Pensé à l’origine comme un classique cercle de cadres et dirigeants de la diaspora africaine et caribéenne de France, le club a peu à peu fait évoluer ses activités pour devenir un véritable lobby au service de cette diaspora. Il s’inspire du fonctionnement de certains groupes américains, notamment de la National Association for the Advancement of Colored People (NAACP), un des avatars les plus connus de la lutte pour l’égalité des droits outre-Atlantique. Mais la ressemblance avec la NAACP s’arrête à la communauté concernée. Le club ne porte pas le fer dans l’espace public pour revendiquer des droits supplémentaires pour la communauté afrodescendante de France. Il se voit plutôt comme une caisse de résonance des « success stories » de la diaspora, donnant ainsi à la jeunesse des modèles de réussite.

Bourses et dîners d’affaires

« Valoriser la diaspora noire est utile pour faire tomber le mur de l’indifférence, de l’ignorance », affirme Pape Diouf, ancien président de l’Olympique de Marseille et l’un des signataires qui préfacent la nouvelle édition du Gotha noir d’Europe. Avant lui, de nombreuses personnalités, africaines ou non, se sont livrées à l’exercice : de Jean-Louis Borloo, ancien ministre français de l’écologie, à Rémy Rioux, l’actuel directeur général de l’Agence française de développement (AFD, partenaire du Monde Afrique).

Outre la publication biennale de son annuaire, la vie du Club Efficience est rythmée par les nombreux dîners d’affaires organisés chaque année, les remises de bourses à des « jeunes méritants des quartiers défavorisés » et sa plateforme de mise en relation professionnelle, Efficience RH. Le financement n’est pas tabou, puisque le club s’est constitué sous forme d’association et que la vente du Gotha noir, à 50 euros l’unité, permet de financer l’essentiel des activités.

Fort de ses onze ans d’expérience, de ses « 700 membres, 15 000 sympathisants et 100 000 amis sur les réseaux sociaux » affichés sur son site Internet, Elie Nkamgueu estime que son club a permis de modifier le discours sur la diaspora en France. A tel point qu’il estime que celle-ci est désormais qualifiée de « force économique » et que « des programmes, des cadres institutionnels lui sont même destinés », ajoute-t-il en allusion au Conseil présidentiel pour l’Afrique (CPA).

Ce groupe, créé par le président Emmanuel Macron en 2017, a pour mission de capter les signaux faibles en provenance de la diaspora africaine et des sociétés du continent.

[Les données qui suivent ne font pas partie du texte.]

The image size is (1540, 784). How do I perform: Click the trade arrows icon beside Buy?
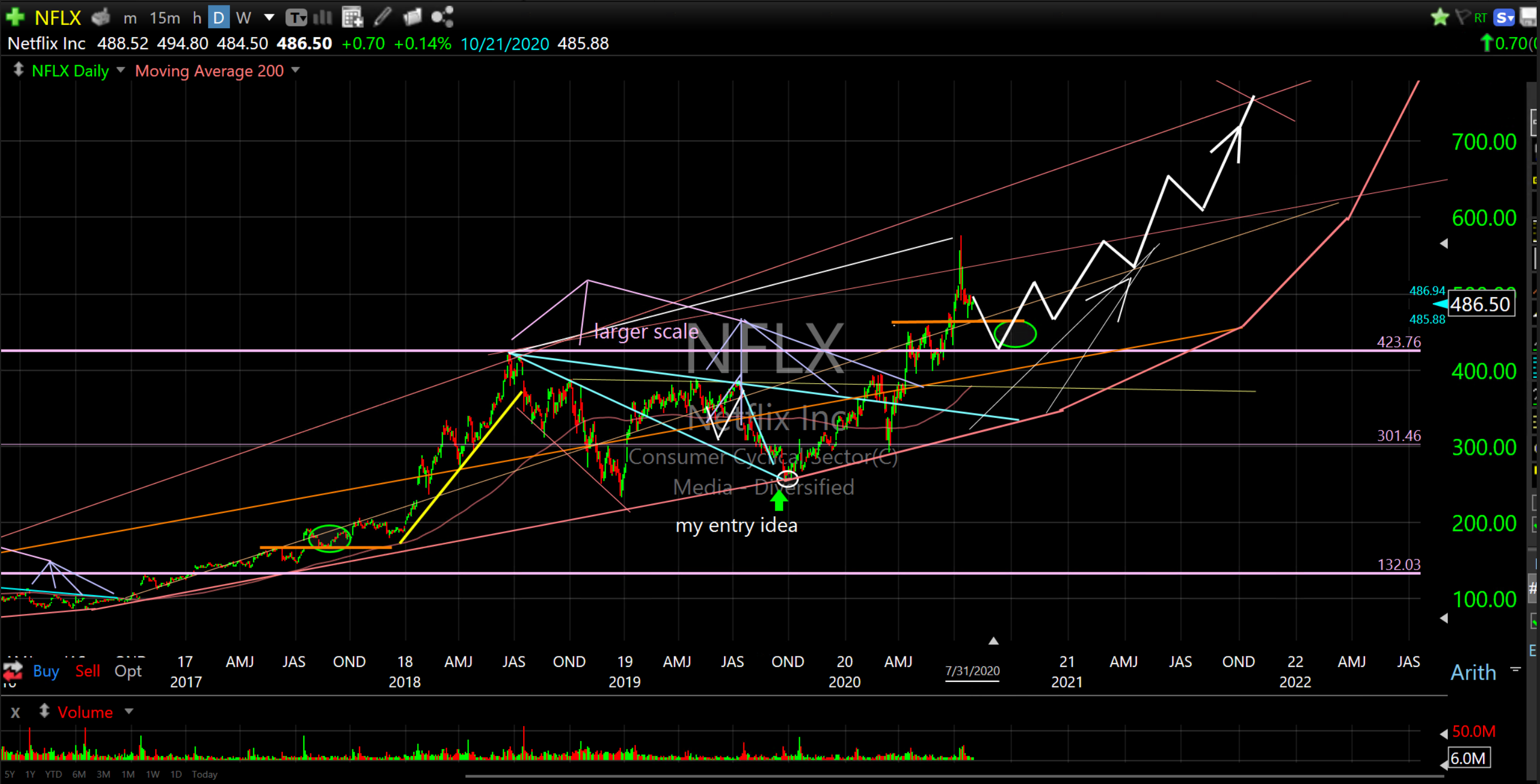(13, 671)
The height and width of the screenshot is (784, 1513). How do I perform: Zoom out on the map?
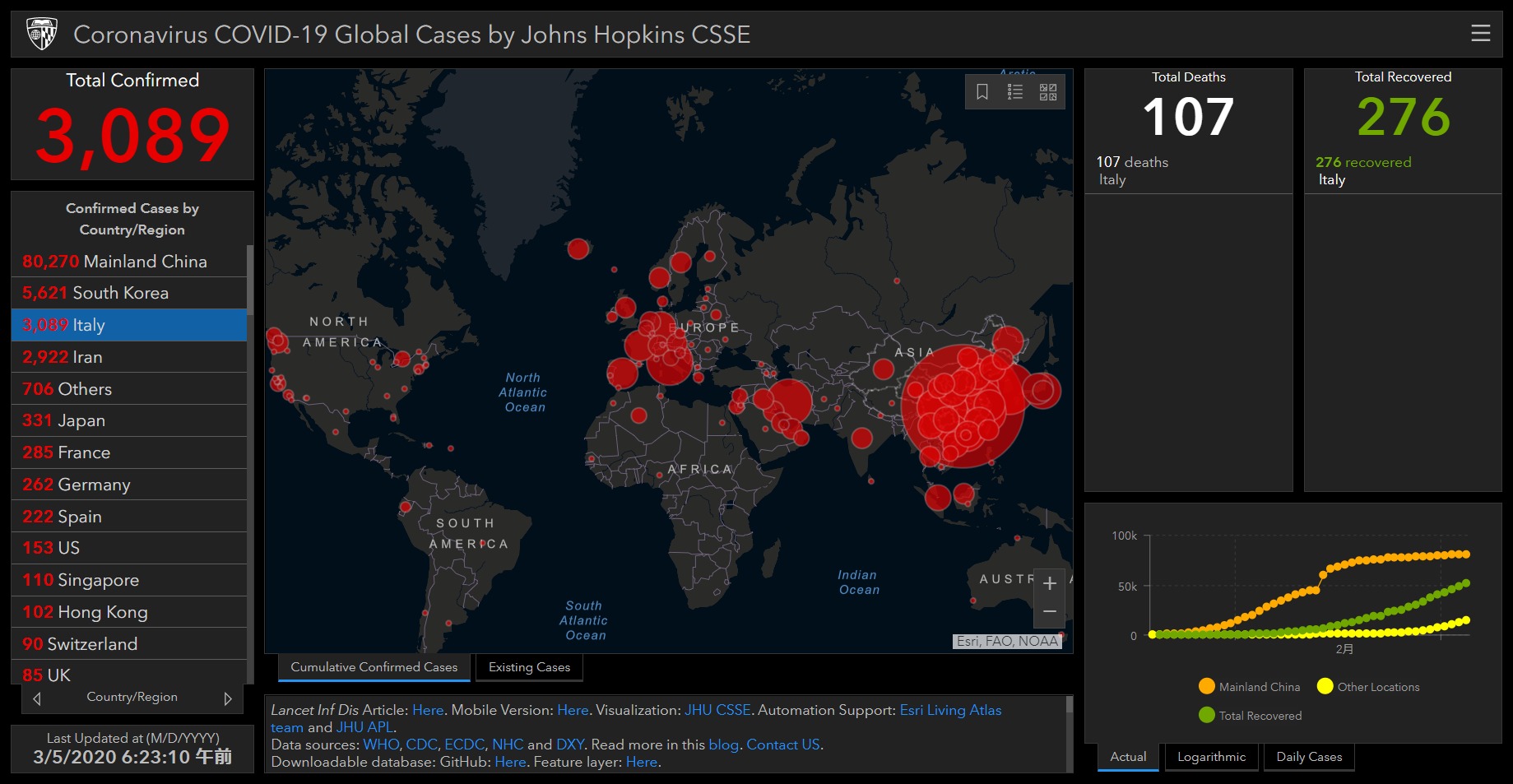pyautogui.click(x=1049, y=612)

En apparence concurrents sur le terrain français, le CPA et le Club Efficience collaborent en bonne intelligence, selon son fondateur : « Nous sommes complémentaires. On travaille en back-office pour eux, on produit des idées, il leur revient de piocher dedans. »

Créer un fonds d’investissement

Mais les idées ne suffisent plus pour avancer. Le club voudrait aller plus loin et lancer, courant 2019, un fonds d’investissement diasporique dédié aux PME africaines, l’Efficience Africa Fund. La création de ce fonds est devenue une évidence pour son président. En cause, les transferts d’argent vers l’Afrique subsaharienne, évalués à 38 milliards de dollars par la Banque mondiale en 2017 (toutes provenances confondues), qui « empêchent certes de sombrer mais ne permettent pas l’émergence », explique-t-il.

Le docteur Nkamgueu veut convaincre une partie de la diaspora de modifier ses habitudes d’envoi de fonds pour que ceux-ci soient réellement « productifs ». Il ne s’agit plus de montrer la diaspora sous son meilleur jour en France, mais bien d’utiliser cette « force économique » pour « transformer l’Afrique ». A sa lourde mission initiale, le club s’en attribue donc une autre, non moins vaste. Ce qui fait dire à Pape Diouf que c’est sans doute « louable mais peut-être trop ambitieux ».

Le Club Efficience voit dans la diaspora la panacée aux maux français et africains. Pape Diouf, qui salue la démarche du club, rappelle cependant que « la diaspora seule ne peut résoudre tous les problèmes de racisme en France et de pauvreté en Afrique, mais elle constitue une force non négligeable ».